(The problem):
Set down the data again exactly. Pictures are not part of the copy.

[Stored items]
-=-=-=-=-

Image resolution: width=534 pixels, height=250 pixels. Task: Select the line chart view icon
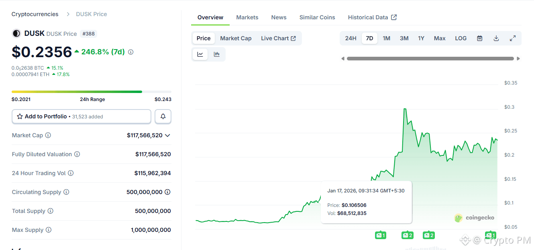tap(200, 54)
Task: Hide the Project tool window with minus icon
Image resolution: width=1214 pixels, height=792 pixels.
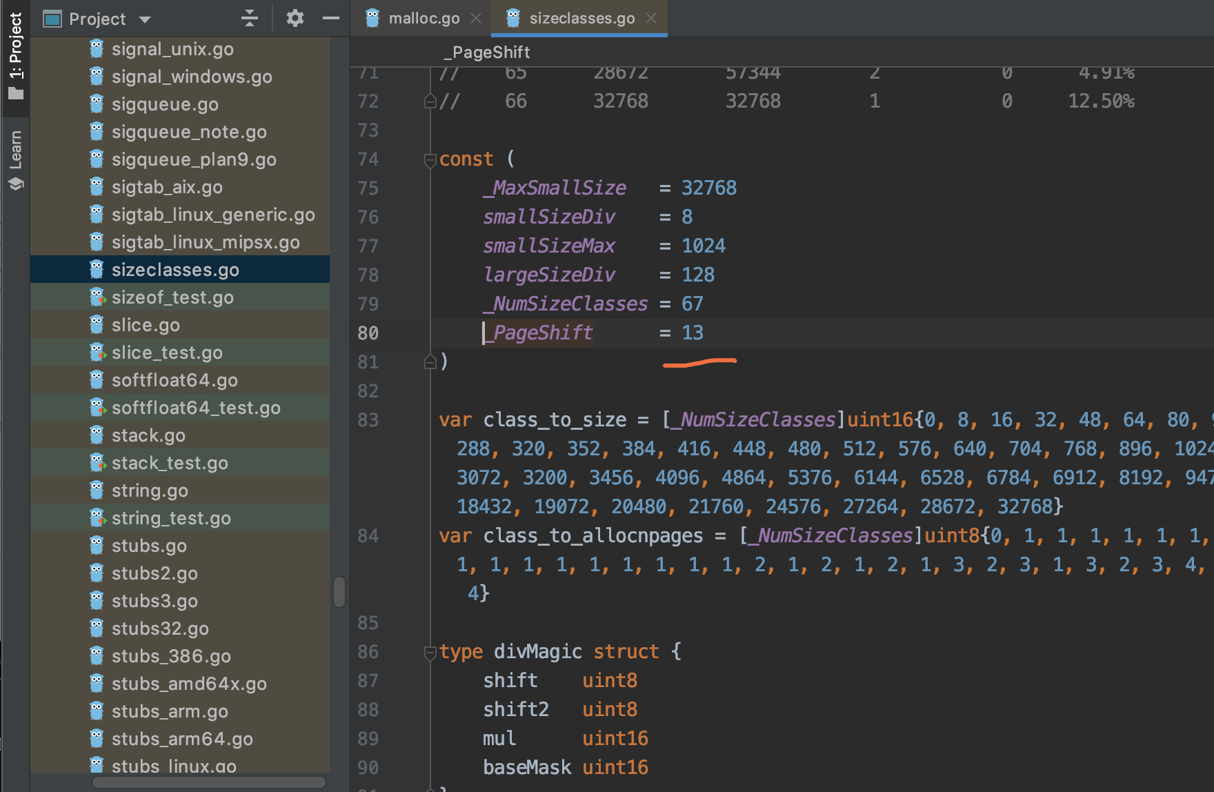Action: tap(331, 19)
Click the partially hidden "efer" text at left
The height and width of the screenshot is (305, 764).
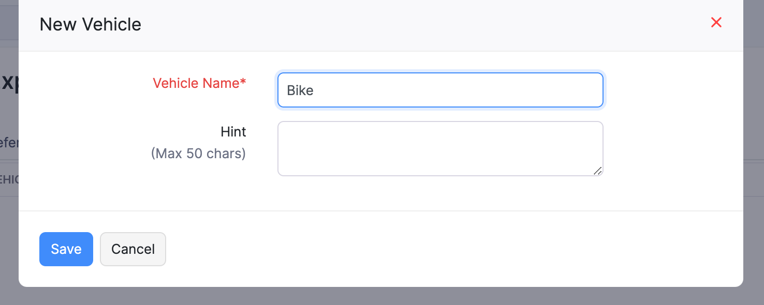(9, 142)
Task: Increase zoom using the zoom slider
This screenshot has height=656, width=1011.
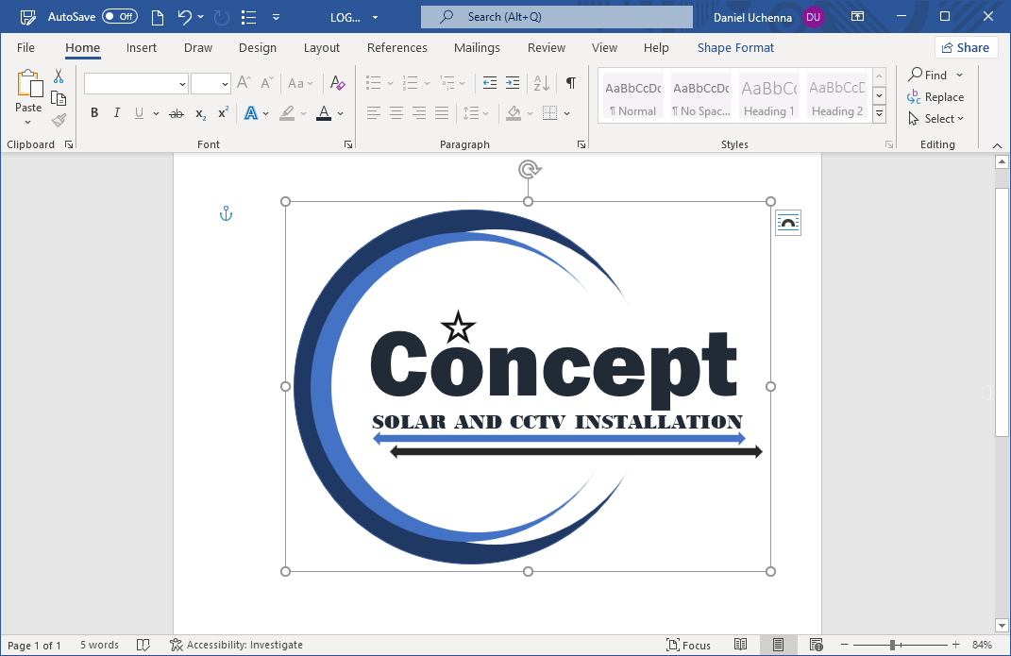Action: [955, 645]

-=-=-=-=-

(Completed exercise):
Image resolution: width=534 pixels, height=250 pixels. Task: Select the line chart view icon
tap(200, 54)
Task: Hide the Project tool window with minus icon
Image resolution: width=1214 pixels, height=792 pixels.
Action: tap(331, 19)
Click the partially hidden "efer" text at left
The height and width of the screenshot is (305, 764).
(9, 142)
Task: Increase zoom using the zoom slider
This screenshot has height=656, width=1011.
Action: [955, 645]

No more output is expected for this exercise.